## Избранный отрывок
■ ■ ■

В одном конце парка по обеим сторонам широкой лестницы стояли бюсты вождей мусульманского Ирана, поразительно похожие друг на друга: своего рода советское искусство для парка культуры, порожденное мусульманской революцией.
Как когда-то в коммунистических странах выхолощенные газеты печатали лишь новости о других коммунистических странах, точно так же в англоязычной тегеранской “Таймс” освещались в основном “вести мусульманского мира”. Между ними время от времени попадались события местного значения, как то: суд над тремя террористами из организации “Муджахиддин-э-Хальк”, дефицит запчастей в нефтяной промышленности из-за торгового эмбарго США, падение валютного курса.
Разумеется — и это ни для кого не было секретом, — тут не обходилось без цензуры. Особой суровостью отличалась цензура книжная. Книги подвергались досмотру не в рукописи, не в верстке, а после выхода всего тиража. Это заставляло авторов воспитывать в себе внутреннего цензора, бдительного и пристрастного. Но как тут ни изворачивайся, как ни пытайся обойти все препоны и рогатки, все равно любой мог попасть впросак. Скажем, музыка — дозволительна она или нет? На сей счет мнения расходились. А шахматы — вдруг это азартная игра, и на нее следует наложить табу? Но наконец аятолла Хомейни объявил, что в шахматы играть дозволяется, и его слово стало законом.

■ ■ ■

## Исходные данные

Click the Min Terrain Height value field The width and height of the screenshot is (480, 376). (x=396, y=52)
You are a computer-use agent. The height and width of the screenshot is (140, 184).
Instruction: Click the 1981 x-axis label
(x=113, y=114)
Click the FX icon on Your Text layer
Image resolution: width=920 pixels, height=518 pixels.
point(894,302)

■ ■ ■

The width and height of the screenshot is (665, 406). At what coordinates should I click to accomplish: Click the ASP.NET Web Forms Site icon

■ ■ ■

## Задания
**1)** Воспроизведите полностью и без изменений отрывок об Иране.
**2)** Перепишите в виде CSV с двумя столбцами «запрос» и «ответ» только строки данных, начиная со строки, содержащей «You are a computer-use», и заканчивая строкой, содержащей «point(894,302)», включительно. На каждый запрос отведите одну строку CSV, заключите каждое значение в кавычки как отдельное поле и замените переносы строк пробелами.

## Ответы к заданиям
**1)**
В одном конце парка по обеим сторонам широкой лестницы стояли бюсты вождей мусульманского Ирана, поразительно похожие друг на друга: своего рода советское искусство для парка культуры, порожденное мусульманской революцией.
Как когда-то в коммунистических странах выхолощенные газеты печатали лишь новости о других коммунистических странах, точно так же в англоязычной тегеранской “Таймс” освещались в основном “вести мусульманского мира”. Между ними время от времени попадались события местного значения, как то: суд над тремя террористами из организации “Муджахиддин-э-Хальк”, дефицит запчастей в нефтяной промышленности из-за торгового эмбарго США, падение валютного курса.
Разумеется — и это ни для кого не было секретом, — тут не обходилось без цензуры. Особой суровостью отличалась цензура книжная. Книги подвергались досмотру не в рукописи, не в верстке, а после выхода всего тиража. Это заставляло авторов воспитывать в себе внутреннего цензора, бдительного и пристрастного. Но как тут ни изворачивайся, как ни пытайся обойти все препоны и рогатки, все равно любой мог попасть впросак. Скажем, музыка — дозволительна она или нет? На сей счет мнения расходились. А шахматы — вдруг это азартная игра, и на нее следует наложить табу? Но наконец аятолла Хомейни объявил, что в шахматы играть дозволяется, и его слово стало законом.

**2)**
запрос,ответ
"You are a computer-use agent. The height and width of the screenshot is (140, 184). Instruction: Click the 1981 x-axis label","(x=113, y=114)"
"Click the FX icon on Your Text layer Image resolution: width=920 pixels, height=518 pixels.","point(894,302)"